Second species counterpoint
Figure: second species counterpoint

second species counterpoint sings second species counterpoint in the key of C. The second species counterpoint figure shows the counterpoint melody in the top part of the score and the fixed melody in the bottom part.

Second species counterpoint introduces rhythm and dissonance.

The meter in second species is duple meter. There are two half notes in the counterpoint melody to every one whole note in the fixed melody. All the music contains whole notes and half notes except that the first note of the counterpoint melody can be a rest.

Resolution is the movement from dissonance to consonance. Second species counterpoint has rules for resolving dissonance.

The first note in each bar of the counterpoint melody must be consonant with the fixed melody. The second note in each bar of the counterpoint melody can be consonant or dissonant.

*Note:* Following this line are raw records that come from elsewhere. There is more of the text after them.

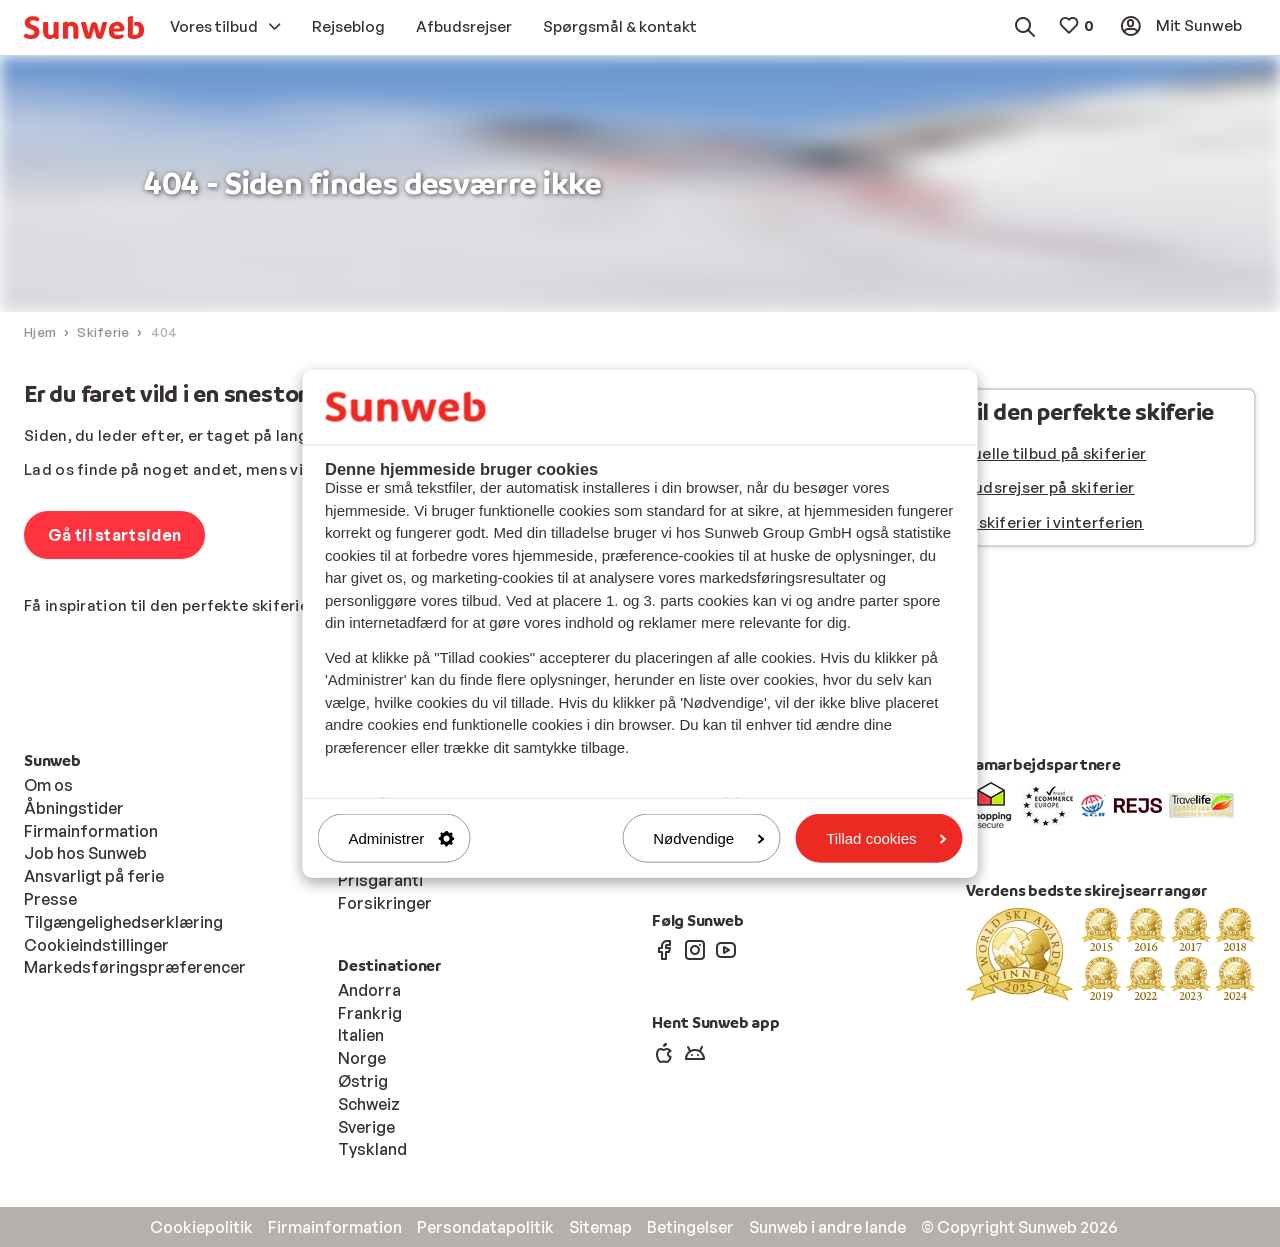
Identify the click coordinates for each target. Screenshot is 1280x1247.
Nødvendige (708, 838)
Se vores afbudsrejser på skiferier (1006, 487)
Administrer (402, 838)
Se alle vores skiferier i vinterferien (1011, 522)
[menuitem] (84, 27)
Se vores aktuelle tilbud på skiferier (1012, 453)
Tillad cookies (886, 838)
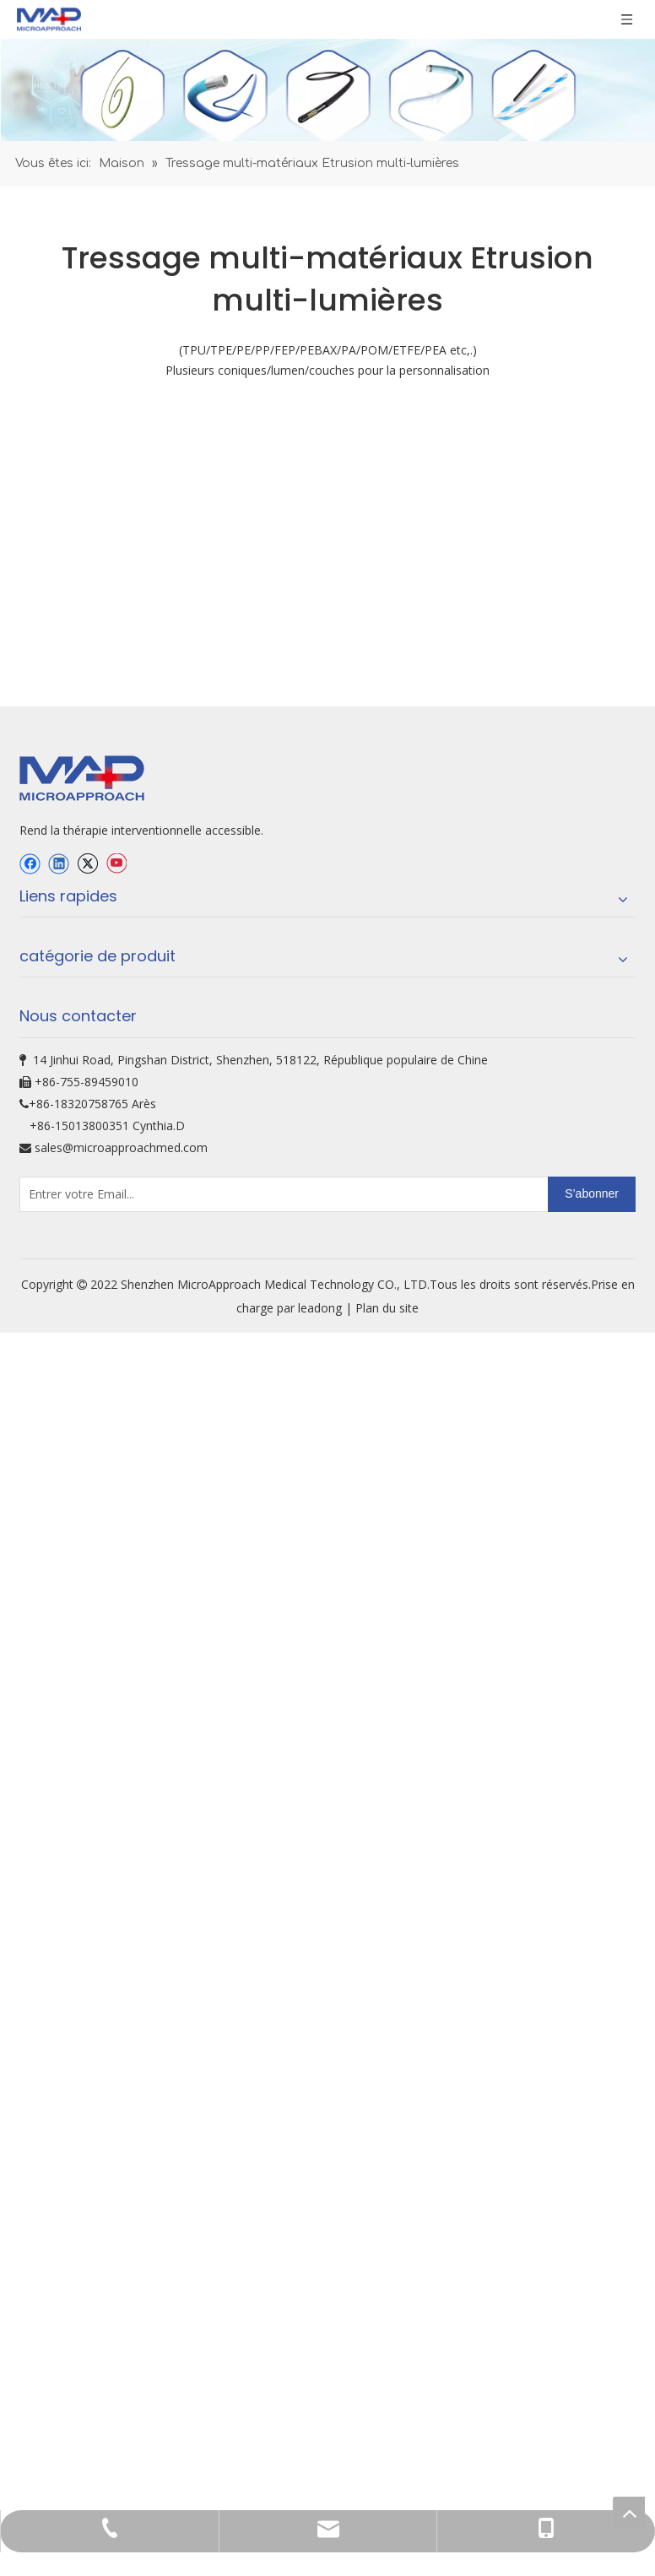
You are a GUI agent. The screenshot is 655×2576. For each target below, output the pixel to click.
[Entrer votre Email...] (86, 1820)
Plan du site (387, 1933)
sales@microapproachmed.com (121, 1773)
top (629, 2513)
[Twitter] (87, 1489)
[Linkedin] (58, 1489)
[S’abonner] (592, 1819)
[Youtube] (116, 1489)
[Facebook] (30, 1489)
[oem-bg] (327, 715)
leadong (321, 1933)
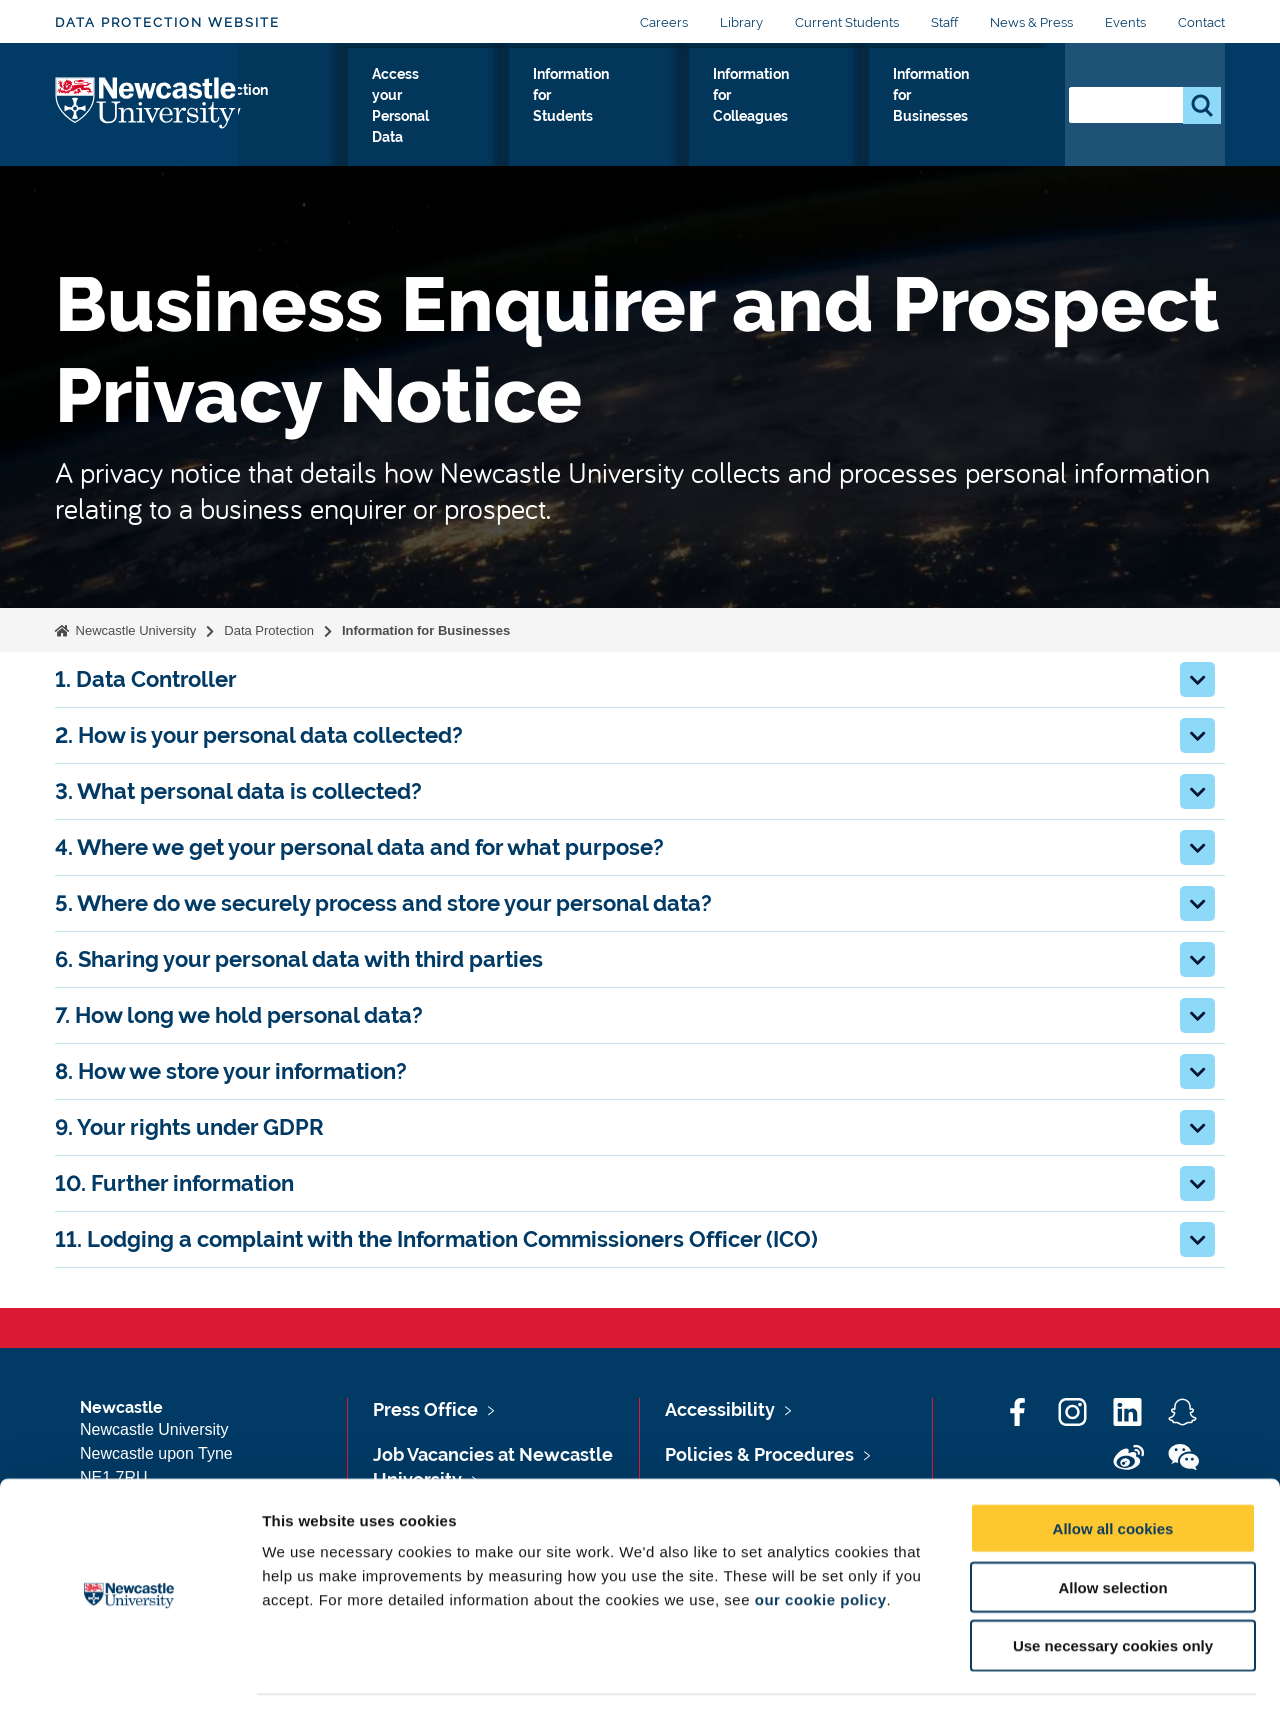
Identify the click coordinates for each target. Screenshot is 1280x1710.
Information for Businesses (964, 109)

A consonant second note can move by step or leap. The second note can leap by an interval greater than a third. This is a new rule that helps to avoid direct motion to a perfect consonance. The thinking behind the rule is that a leap of more than a third masks the effect of direct motion to a perfect consonance, whereas a leap of a third does not. In second species counterpoint the counterpoint melody moves from a sixth in bar 7 to a fifth in bar 8, which is direct motion to a perfect consonance. The motion is acceptable because the intervening second note in bar 7 leaps down a fourth from C to G.

A dissonant second note can only move by step, not by leap.

The dissonance can be an interval of a second, fourth or seventh, but not a tritone, which is still forbidden. There are two dissonances in second species counterpoint: a seventh in the first bar and a fourth in the fifth bar.

The writer of counterpoint invariably gets tangled up, usually sooner rather than later. One solution, introduced in second species counterpoint, is eminently sensible: a large leap is allowed in the counterpoint melody. The solution is constrained as usual: the leap must be up not down and must be either a minor sixth or an octave.